(Extracted data entries)
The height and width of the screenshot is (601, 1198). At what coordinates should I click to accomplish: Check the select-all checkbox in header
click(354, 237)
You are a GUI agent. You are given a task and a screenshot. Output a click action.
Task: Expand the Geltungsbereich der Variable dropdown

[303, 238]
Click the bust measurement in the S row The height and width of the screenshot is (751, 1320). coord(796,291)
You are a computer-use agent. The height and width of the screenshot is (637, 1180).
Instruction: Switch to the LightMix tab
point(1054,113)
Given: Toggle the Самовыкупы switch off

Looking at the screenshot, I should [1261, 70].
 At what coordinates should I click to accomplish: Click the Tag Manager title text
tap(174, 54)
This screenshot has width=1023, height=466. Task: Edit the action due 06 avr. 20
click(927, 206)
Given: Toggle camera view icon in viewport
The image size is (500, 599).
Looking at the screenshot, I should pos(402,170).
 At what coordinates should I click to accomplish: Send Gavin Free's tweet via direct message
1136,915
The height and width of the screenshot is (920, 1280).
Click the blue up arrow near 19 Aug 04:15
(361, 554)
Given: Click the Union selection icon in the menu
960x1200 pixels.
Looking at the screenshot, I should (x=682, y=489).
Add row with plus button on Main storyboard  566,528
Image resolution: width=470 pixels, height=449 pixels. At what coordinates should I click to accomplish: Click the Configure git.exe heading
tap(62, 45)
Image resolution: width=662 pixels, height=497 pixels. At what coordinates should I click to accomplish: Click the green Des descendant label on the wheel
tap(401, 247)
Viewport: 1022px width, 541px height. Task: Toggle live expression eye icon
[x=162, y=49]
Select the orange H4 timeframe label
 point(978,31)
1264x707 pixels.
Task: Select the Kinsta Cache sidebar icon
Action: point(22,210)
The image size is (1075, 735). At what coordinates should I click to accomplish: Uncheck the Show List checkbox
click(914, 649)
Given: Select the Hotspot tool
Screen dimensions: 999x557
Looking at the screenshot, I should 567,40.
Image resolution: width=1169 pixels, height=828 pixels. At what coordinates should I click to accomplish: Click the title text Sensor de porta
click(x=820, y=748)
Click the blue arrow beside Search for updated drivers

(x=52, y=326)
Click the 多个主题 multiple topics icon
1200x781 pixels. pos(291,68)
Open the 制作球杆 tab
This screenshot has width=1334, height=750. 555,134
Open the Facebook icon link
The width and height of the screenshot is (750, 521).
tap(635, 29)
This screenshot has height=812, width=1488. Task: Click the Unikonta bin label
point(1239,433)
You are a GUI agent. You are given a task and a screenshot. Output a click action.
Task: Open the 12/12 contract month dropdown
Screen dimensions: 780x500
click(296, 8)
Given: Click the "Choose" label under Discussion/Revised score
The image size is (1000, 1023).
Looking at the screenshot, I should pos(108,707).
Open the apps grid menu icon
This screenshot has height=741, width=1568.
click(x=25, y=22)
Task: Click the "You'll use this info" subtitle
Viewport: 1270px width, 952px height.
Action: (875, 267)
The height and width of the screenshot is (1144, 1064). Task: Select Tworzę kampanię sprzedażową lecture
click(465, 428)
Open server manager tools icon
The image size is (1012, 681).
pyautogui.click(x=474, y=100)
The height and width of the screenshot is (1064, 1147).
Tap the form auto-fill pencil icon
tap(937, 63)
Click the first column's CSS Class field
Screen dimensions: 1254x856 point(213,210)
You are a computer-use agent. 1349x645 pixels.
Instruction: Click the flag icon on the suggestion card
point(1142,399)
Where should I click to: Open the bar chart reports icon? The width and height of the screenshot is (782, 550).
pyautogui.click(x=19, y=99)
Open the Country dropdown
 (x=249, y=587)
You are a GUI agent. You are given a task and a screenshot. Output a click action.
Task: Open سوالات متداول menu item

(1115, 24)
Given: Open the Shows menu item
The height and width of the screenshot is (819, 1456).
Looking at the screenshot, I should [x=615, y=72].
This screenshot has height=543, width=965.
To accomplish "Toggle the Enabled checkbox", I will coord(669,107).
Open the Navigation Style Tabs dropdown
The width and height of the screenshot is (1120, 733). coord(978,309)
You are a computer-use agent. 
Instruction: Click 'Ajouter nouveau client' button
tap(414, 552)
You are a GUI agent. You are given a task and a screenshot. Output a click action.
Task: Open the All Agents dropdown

(Work task):
Quote every entry exactly.

(Solution to the exercise):
The height and width of the screenshot is (601, 1198). At what coordinates should I click to accomplish: Check the select-all checkbox in header
click(354, 237)
You are a GUI agent. You are given a task and a screenshot. Output a click action.
Task: Expand the Geltungsbereich der Variable dropdown

[303, 238]
Click the bust measurement in the S row The height and width of the screenshot is (751, 1320). coord(796,291)
You are a computer-use agent. The height and width of the screenshot is (637, 1180).
Instruction: Switch to the LightMix tab
point(1054,113)
Given: Toggle the Самовыкупы switch off

Looking at the screenshot, I should [1261, 70].
 At what coordinates should I click to accomplish: Click the Tag Manager title text
tap(174, 54)
This screenshot has width=1023, height=466. Task: Edit the action due 06 avr. 20
click(927, 206)
Given: Toggle camera view icon in viewport
The image size is (500, 599).
Looking at the screenshot, I should pos(402,170).
 At what coordinates should I click to accomplish: Send Gavin Free's tweet via direct message
1136,915
The height and width of the screenshot is (920, 1280).
Click the blue up arrow near 19 Aug 04:15
(361, 554)
Given: Click the Union selection icon in the menu
960x1200 pixels.
Looking at the screenshot, I should (x=682, y=489).
Add row with plus button on Main storyboard  566,528
Image resolution: width=470 pixels, height=449 pixels. At what coordinates should I click to accomplish: Click the Configure git.exe heading
tap(62, 45)
Image resolution: width=662 pixels, height=497 pixels. At what coordinates should I click to accomplish: Click the green Des descendant label on the wheel
tap(401, 247)
Viewport: 1022px width, 541px height. Task: Toggle live expression eye icon
[x=162, y=49]
Select the orange H4 timeframe label
 point(978,31)
1264x707 pixels.
Task: Select the Kinsta Cache sidebar icon
Action: point(22,210)
The image size is (1075, 735). At what coordinates should I click to accomplish: Uncheck the Show List checkbox
click(914, 649)
Given: Select the Hotspot tool
Screen dimensions: 999x557
Looking at the screenshot, I should 567,40.
Image resolution: width=1169 pixels, height=828 pixels. At what coordinates should I click to accomplish: Click the title text Sensor de porta
click(x=820, y=748)
Click the blue arrow beside Search for updated drivers

(x=52, y=326)
Click the 多个主题 multiple topics icon
1200x781 pixels. pos(291,68)
Open the 制作球杆 tab
This screenshot has width=1334, height=750. 555,134
Open the Facebook icon link
The width and height of the screenshot is (750, 521).
tap(635, 29)
This screenshot has height=812, width=1488. Task: Click the Unikonta bin label
point(1239,433)
You are a GUI agent. You are given a task and a screenshot. Output a click action.
Task: Open the 12/12 contract month dropdown
Screen dimensions: 780x500
click(296, 8)
Given: Click the "Choose" label under Discussion/Revised score
The image size is (1000, 1023).
Looking at the screenshot, I should pos(108,707).
Open the apps grid menu icon
This screenshot has height=741, width=1568.
click(x=25, y=22)
Task: Click the "You'll use this info" subtitle
Viewport: 1270px width, 952px height.
Action: (875, 267)
The height and width of the screenshot is (1144, 1064). Task: Select Tworzę kampanię sprzedażową lecture
click(465, 428)
Open server manager tools icon
The image size is (1012, 681).
pyautogui.click(x=474, y=100)
The height and width of the screenshot is (1064, 1147).
Tap the form auto-fill pencil icon
tap(937, 63)
Click the first column's CSS Class field
Screen dimensions: 1254x856 point(213,210)
You are a computer-use agent. 1349x645 pixels.
Instruction: Click the flag icon on the suggestion card
point(1142,399)
Where should I click to: Open the bar chart reports icon? The width and height of the screenshot is (782, 550).
pyautogui.click(x=19, y=99)
Open the Country dropdown
 (x=249, y=587)
You are a GUI agent. You are given a task and a screenshot. Output a click action.
Task: Open سوالات متداول menu item

(1115, 24)
Given: Open the Shows menu item
The height and width of the screenshot is (819, 1456).
Looking at the screenshot, I should [x=615, y=72].
This screenshot has height=543, width=965.
To accomplish "Toggle the Enabled checkbox", I will coord(669,107).
Open the Navigation Style Tabs dropdown
The width and height of the screenshot is (1120, 733). coord(978,309)
You are a computer-use agent. 
Instruction: Click 'Ajouter nouveau client' button
tap(414, 552)
You are a GUI agent. You are given a task and a screenshot. Output a click action.
Task: Open the All Agents dropdown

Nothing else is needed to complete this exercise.